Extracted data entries
↓↓↓

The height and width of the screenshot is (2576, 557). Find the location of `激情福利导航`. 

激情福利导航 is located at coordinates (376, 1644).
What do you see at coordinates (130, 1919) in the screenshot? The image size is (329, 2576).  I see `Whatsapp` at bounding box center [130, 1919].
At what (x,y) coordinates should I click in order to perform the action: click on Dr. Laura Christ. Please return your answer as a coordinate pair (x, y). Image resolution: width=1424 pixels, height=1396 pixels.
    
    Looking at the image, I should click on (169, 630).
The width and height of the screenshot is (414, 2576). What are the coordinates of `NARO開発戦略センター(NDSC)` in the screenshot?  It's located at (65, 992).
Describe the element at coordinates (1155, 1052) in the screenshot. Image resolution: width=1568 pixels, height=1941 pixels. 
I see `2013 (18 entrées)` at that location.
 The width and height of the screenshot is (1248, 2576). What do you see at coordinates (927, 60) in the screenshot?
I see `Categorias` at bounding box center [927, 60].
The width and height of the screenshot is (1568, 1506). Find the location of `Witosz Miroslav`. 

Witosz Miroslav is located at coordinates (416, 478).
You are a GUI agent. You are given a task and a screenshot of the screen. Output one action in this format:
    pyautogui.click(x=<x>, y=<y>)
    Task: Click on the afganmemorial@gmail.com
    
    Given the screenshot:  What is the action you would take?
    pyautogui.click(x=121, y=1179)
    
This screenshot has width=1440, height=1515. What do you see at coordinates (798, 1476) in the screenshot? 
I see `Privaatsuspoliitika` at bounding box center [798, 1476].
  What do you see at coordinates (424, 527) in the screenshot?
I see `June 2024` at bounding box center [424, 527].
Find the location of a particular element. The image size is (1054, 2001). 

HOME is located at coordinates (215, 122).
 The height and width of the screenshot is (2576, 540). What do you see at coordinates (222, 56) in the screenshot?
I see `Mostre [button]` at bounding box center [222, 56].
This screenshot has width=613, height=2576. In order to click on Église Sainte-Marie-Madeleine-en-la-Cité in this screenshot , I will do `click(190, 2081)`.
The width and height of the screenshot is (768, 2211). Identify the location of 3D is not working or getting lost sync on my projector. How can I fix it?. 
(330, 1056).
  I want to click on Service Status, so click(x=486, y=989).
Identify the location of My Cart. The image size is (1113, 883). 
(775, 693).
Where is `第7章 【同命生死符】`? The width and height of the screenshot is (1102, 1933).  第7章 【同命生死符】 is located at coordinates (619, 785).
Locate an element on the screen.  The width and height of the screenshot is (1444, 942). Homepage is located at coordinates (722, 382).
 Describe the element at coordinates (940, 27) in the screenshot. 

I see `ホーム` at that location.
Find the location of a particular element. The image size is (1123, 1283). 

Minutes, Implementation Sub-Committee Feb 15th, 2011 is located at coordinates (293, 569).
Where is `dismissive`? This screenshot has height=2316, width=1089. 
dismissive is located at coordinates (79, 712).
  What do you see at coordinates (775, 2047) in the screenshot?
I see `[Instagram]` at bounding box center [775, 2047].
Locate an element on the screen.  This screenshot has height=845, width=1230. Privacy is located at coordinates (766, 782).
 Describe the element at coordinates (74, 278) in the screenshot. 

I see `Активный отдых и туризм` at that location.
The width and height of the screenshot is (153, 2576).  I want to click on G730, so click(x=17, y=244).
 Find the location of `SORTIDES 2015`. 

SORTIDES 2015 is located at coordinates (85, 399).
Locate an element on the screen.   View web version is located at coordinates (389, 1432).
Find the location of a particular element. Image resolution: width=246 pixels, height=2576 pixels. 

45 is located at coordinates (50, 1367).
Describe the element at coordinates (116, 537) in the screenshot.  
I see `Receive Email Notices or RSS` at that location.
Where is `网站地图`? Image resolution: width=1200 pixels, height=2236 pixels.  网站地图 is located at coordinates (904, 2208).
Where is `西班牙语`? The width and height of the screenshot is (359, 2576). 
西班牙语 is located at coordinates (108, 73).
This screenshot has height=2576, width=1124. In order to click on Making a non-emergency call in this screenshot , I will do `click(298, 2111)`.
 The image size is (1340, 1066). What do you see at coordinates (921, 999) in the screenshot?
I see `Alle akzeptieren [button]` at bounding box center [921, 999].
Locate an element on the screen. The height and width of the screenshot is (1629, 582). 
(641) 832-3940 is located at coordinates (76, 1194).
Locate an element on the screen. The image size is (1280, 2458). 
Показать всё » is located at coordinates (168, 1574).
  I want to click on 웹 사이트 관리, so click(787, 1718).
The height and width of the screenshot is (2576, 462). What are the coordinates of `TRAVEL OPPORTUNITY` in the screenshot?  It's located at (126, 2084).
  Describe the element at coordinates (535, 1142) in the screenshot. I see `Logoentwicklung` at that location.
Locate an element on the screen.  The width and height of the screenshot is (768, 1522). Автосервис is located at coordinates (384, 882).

↑↑↑

Given instruction
Rewrite every one of the items above, changing each "Locate an element" to "Find an element" and leaving everything else as it is.

Full output
The height and width of the screenshot is (2576, 557). Find the location of `激情福利导航`. 

激情福利导航 is located at coordinates (376, 1644).
What do you see at coordinates (130, 1919) in the screenshot? The image size is (329, 2576).  I see `Whatsapp` at bounding box center [130, 1919].
At what (x,y) coordinates should I click in order to perform the action: click on Dr. Laura Christ. Please return your answer as a coordinate pair (x, y). Image resolution: width=1424 pixels, height=1396 pixels.
    
    Looking at the image, I should click on (169, 630).
The width and height of the screenshot is (414, 2576). What are the coordinates of `NARO開発戦略センター(NDSC)` in the screenshot?  It's located at (65, 992).
Describe the element at coordinates (1155, 1052) in the screenshot. Image resolution: width=1568 pixels, height=1941 pixels. 
I see `2013 (18 entrées)` at that location.
 The width and height of the screenshot is (1248, 2576). What do you see at coordinates (927, 60) in the screenshot?
I see `Categorias` at bounding box center [927, 60].
The width and height of the screenshot is (1568, 1506). Find the location of `Witosz Miroslav`. 

Witosz Miroslav is located at coordinates (416, 478).
You are a GUI agent. You are given a task and a screenshot of the screen. Output one action in this format:
    pyautogui.click(x=<x>, y=<y>)
    Task: Click on the afganmemorial@gmail.com
    
    Given the screenshot:  What is the action you would take?
    pyautogui.click(x=121, y=1179)
    
This screenshot has width=1440, height=1515. What do you see at coordinates (798, 1476) in the screenshot? 
I see `Privaatsuspoliitika` at bounding box center [798, 1476].
  What do you see at coordinates (424, 527) in the screenshot?
I see `June 2024` at bounding box center [424, 527].
Find the location of a particular element. The image size is (1054, 2001). 

HOME is located at coordinates (215, 122).
 The height and width of the screenshot is (2576, 540). What do you see at coordinates (222, 56) in the screenshot?
I see `Mostre [button]` at bounding box center [222, 56].
This screenshot has width=613, height=2576. In order to click on Église Sainte-Marie-Madeleine-en-la-Cité in this screenshot , I will do `click(190, 2081)`.
The width and height of the screenshot is (768, 2211). Identify the location of 3D is not working or getting lost sync on my projector. How can I fix it?. 
(330, 1056).
  I want to click on Service Status, so click(x=486, y=989).
Identify the location of My Cart. The image size is (1113, 883). 
(775, 693).
Where is `第7章 【同命生死符】`? The width and height of the screenshot is (1102, 1933).  第7章 【同命生死符】 is located at coordinates (619, 785).
Find an element on the screen.  The width and height of the screenshot is (1444, 942). Homepage is located at coordinates (722, 382).
 Describe the element at coordinates (940, 27) in the screenshot. 

I see `ホーム` at that location.
Find the location of a particular element. The image size is (1123, 1283). 

Minutes, Implementation Sub-Committee Feb 15th, 2011 is located at coordinates (293, 569).
Where is `dismissive`? This screenshot has height=2316, width=1089. 
dismissive is located at coordinates (79, 712).
  What do you see at coordinates (775, 2047) in the screenshot?
I see `[Instagram]` at bounding box center [775, 2047].
Find an element on the screen.  This screenshot has height=845, width=1230. Privacy is located at coordinates (766, 782).
 Describe the element at coordinates (74, 278) in the screenshot. 

I see `Активный отдых и туризм` at that location.
The width and height of the screenshot is (153, 2576).  I want to click on G730, so click(x=17, y=244).
 Find the location of `SORTIDES 2015`. 

SORTIDES 2015 is located at coordinates (85, 399).
Find an element on the screen.   View web version is located at coordinates (389, 1432).
Find the location of a particular element. Image resolution: width=246 pixels, height=2576 pixels. 

45 is located at coordinates (50, 1367).
Describe the element at coordinates (116, 537) in the screenshot.  
I see `Receive Email Notices or RSS` at that location.
Where is `网站地图`? Image resolution: width=1200 pixels, height=2236 pixels.  网站地图 is located at coordinates (904, 2208).
Where is `西班牙语`? The width and height of the screenshot is (359, 2576). 
西班牙语 is located at coordinates (108, 73).
This screenshot has height=2576, width=1124. In order to click on Making a non-emergency call in this screenshot , I will do `click(298, 2111)`.
 The image size is (1340, 1066). What do you see at coordinates (921, 999) in the screenshot?
I see `Alle akzeptieren [button]` at bounding box center [921, 999].
Find an element on the screen. The height and width of the screenshot is (1629, 582). 
(641) 832-3940 is located at coordinates (76, 1194).
Find an element on the screen. The image size is (1280, 2458). 
Показать всё » is located at coordinates (168, 1574).
  I want to click on 웹 사이트 관리, so click(787, 1718).
The height and width of the screenshot is (2576, 462). What are the coordinates of `TRAVEL OPPORTUNITY` in the screenshot?  It's located at (126, 2084).
  Describe the element at coordinates (535, 1142) in the screenshot. I see `Logoentwicklung` at that location.
Find an element on the screen.  The width and height of the screenshot is (768, 1522). Автосервис is located at coordinates (384, 882).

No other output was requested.